The poisons collection

imagesNormally the plants I’ve looked at in the poisons collection have had relatively unassuming names. However, the blister bush goes for the more direct approach. This is a plant native to south Africa and grows in partially shady areas on medium to high altitudes. It’s leaves look a little like parsley but the shrub itself can grow up to 2 and a half metres tall.

As the name suggests the blister bush can cause blisters but it does it in a slightly unusual way. The surface of the plants leaves are covered with a cocktail of different chemicals. If you were to walk past it and brush these leaves you wouldn’t feel anything untoward at all. However as soon as the area that touched the leaves is exposed to any UV light thats where the problem starts. The chemicals cause a phototoxic reaction which causes blistering and severe itching. It can be extremely gruesome and from reports it can be extremely painful.
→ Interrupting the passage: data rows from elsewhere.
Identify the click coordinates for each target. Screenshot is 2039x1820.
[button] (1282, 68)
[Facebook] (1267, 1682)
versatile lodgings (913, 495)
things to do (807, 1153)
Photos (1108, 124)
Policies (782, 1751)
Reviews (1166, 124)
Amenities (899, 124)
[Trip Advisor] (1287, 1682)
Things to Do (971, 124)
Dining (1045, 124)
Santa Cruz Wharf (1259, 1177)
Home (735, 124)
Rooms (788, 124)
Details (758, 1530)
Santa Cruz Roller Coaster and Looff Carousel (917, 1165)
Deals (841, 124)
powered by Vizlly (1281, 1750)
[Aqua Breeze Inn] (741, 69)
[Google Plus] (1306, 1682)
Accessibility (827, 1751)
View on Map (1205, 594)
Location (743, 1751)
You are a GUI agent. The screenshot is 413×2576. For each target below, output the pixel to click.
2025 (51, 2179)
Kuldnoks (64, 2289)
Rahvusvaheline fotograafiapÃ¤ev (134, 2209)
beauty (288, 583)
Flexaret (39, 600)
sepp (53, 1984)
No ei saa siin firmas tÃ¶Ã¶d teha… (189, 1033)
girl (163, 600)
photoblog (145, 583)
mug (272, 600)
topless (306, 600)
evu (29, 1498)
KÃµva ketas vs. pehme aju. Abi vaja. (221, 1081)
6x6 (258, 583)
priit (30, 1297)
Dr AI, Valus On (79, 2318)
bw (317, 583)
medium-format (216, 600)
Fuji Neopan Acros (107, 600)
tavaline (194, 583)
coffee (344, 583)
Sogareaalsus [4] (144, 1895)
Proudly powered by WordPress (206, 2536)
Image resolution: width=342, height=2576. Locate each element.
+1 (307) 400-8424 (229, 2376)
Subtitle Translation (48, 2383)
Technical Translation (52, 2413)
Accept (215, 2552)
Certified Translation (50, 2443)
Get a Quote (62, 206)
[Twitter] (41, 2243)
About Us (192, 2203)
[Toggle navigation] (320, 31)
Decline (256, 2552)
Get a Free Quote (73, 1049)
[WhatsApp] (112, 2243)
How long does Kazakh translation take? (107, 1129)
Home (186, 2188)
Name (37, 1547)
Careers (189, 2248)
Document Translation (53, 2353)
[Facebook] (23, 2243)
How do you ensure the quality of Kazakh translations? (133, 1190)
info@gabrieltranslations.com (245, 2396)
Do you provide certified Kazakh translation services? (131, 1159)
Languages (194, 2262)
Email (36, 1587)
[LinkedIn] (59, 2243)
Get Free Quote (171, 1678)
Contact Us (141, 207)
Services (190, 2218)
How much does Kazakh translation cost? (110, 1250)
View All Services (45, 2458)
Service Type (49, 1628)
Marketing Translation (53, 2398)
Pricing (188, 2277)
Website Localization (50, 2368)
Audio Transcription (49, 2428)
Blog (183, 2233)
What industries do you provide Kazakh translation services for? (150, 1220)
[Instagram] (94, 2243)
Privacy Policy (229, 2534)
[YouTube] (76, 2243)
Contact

Some reports have said that it can be like a bad sunburn.

In terms of treatment there are a few methods to counteract the plants defenses. Firstly being obviously not to touch it and to wear clothing that covers the skin. Secondly is that if you have touched the plant to wash the area immediately, cover it in sun tan lotion and then cover the area to prevent the phototoxic reaction. Thirdly, if the blisters have developed to wash them regularly and to keep covered. Once the itching and weeping of the blisters subsides you can uncover them to let them heal.

Either way I’d stay well away from this rather unassuming plant!